SOURCE DATA —
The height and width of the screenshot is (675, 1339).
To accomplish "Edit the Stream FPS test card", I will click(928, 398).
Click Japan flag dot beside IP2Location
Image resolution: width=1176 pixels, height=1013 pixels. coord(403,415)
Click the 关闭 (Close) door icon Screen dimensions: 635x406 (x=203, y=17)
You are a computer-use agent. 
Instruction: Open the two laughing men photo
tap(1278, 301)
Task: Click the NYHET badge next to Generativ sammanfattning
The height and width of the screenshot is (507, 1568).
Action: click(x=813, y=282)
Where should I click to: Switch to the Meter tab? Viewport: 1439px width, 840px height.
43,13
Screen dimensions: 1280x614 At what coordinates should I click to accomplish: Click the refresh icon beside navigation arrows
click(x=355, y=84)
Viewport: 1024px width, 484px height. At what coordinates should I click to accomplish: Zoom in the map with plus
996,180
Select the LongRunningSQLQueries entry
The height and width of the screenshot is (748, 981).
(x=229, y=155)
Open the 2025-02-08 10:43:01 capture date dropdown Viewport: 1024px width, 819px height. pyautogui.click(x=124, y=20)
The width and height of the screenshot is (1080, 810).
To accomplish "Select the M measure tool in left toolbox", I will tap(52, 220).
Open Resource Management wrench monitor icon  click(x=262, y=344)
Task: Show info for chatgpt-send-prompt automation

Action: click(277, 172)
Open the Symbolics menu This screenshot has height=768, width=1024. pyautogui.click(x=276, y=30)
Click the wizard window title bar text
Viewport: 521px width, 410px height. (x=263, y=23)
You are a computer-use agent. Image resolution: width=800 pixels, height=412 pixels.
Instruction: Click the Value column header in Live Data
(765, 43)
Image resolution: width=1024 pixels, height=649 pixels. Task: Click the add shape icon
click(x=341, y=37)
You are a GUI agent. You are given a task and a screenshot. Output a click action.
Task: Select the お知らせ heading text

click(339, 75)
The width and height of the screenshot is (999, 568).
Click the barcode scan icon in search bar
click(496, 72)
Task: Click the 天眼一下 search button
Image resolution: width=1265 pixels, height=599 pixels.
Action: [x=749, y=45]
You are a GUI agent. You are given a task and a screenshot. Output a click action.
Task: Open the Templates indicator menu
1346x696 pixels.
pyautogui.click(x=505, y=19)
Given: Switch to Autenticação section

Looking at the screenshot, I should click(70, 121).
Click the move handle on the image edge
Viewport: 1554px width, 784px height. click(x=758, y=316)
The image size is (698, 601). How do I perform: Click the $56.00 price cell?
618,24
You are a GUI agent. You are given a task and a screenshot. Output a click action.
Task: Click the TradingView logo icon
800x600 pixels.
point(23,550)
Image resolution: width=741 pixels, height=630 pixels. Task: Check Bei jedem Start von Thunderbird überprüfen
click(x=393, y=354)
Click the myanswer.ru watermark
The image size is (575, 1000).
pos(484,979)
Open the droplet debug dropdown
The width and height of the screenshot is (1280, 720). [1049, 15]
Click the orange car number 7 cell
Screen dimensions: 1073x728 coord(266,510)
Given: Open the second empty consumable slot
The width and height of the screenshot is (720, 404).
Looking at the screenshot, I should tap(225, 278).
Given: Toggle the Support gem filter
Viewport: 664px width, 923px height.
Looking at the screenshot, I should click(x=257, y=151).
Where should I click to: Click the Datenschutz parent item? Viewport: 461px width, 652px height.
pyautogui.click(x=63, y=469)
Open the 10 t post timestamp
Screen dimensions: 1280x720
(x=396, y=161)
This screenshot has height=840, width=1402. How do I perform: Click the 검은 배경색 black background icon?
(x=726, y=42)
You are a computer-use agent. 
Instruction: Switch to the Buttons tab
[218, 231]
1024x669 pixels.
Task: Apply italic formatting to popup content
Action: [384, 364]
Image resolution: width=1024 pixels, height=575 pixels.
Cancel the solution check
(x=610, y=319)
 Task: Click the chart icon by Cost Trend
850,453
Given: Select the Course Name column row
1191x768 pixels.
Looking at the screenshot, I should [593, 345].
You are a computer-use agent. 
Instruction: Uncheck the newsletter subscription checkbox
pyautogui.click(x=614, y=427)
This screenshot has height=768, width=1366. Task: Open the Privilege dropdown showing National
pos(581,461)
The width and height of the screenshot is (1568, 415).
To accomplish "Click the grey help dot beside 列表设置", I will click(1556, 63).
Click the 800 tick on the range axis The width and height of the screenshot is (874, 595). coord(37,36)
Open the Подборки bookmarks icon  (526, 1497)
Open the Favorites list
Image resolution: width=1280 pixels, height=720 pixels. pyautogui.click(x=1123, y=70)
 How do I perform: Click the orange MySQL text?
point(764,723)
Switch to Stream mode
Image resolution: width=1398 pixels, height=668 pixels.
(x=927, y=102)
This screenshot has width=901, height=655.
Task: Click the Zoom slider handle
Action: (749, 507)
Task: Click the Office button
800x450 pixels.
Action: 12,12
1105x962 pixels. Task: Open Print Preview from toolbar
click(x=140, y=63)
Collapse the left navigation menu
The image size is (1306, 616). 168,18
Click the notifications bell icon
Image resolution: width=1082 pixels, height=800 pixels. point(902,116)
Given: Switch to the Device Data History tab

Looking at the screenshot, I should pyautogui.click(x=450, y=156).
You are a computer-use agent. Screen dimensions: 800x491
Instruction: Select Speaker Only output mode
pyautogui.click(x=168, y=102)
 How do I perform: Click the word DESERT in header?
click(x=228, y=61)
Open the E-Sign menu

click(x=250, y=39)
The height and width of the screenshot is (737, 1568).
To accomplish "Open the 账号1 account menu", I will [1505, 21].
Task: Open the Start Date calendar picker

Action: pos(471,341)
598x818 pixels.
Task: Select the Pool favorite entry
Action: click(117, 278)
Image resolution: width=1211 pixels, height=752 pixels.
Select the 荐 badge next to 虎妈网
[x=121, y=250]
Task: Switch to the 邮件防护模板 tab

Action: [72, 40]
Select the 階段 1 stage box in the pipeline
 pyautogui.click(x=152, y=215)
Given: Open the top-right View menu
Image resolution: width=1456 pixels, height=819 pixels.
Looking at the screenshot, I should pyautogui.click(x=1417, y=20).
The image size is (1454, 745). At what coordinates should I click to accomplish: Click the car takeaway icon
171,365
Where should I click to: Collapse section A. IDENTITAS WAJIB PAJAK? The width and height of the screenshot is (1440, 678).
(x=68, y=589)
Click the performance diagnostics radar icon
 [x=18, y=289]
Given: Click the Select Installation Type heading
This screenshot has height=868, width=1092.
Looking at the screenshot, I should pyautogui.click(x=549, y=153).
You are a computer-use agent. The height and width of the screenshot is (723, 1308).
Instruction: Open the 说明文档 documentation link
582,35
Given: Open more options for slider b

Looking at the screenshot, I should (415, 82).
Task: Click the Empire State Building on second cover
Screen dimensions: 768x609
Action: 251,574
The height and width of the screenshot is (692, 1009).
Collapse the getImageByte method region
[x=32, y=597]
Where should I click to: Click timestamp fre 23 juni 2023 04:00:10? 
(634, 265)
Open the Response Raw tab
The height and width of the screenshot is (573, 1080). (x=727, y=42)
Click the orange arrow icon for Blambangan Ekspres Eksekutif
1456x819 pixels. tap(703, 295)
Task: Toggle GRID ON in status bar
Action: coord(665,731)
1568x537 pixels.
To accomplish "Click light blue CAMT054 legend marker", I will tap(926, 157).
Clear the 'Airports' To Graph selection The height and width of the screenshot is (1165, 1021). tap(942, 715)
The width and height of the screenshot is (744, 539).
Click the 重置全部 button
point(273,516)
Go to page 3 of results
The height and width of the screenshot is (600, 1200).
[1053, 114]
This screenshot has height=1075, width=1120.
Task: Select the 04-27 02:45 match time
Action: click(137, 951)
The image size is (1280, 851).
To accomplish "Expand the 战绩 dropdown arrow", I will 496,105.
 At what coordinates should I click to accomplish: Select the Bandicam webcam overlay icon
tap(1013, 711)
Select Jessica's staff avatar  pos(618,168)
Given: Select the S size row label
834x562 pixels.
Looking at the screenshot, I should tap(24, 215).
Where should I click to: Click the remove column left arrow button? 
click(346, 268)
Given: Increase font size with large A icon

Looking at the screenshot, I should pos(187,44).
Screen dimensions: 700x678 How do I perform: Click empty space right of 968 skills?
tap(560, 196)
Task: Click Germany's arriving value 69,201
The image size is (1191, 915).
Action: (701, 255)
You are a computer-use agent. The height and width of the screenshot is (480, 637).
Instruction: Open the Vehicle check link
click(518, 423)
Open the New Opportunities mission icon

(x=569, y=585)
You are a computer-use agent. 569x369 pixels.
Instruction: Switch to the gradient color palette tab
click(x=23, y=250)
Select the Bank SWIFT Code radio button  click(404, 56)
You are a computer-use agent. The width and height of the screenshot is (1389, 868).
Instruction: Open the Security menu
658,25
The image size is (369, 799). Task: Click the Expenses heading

AIM OF THE EXERCISE — From the records above, extract exactly and only the lines that begin at the line with "Select the 階段 1 stage box in the pipeline" and stop after the line with "Given: Click the".

REPLY —
Select the 階段 1 stage box in the pipeline
 pyautogui.click(x=152, y=215)
Given: Open the top-right View menu
Image resolution: width=1456 pixels, height=819 pixels.
Looking at the screenshot, I should pyautogui.click(x=1417, y=20).
The image size is (1454, 745). At what coordinates should I click to accomplish: Click the car takeaway icon
171,365
Where should I click to: Collapse section A. IDENTITAS WAJIB PAJAK? The width and height of the screenshot is (1440, 678).
(x=68, y=589)
Click the performance diagnostics radar icon
 [x=18, y=289]
Given: Click the Select Installation Type heading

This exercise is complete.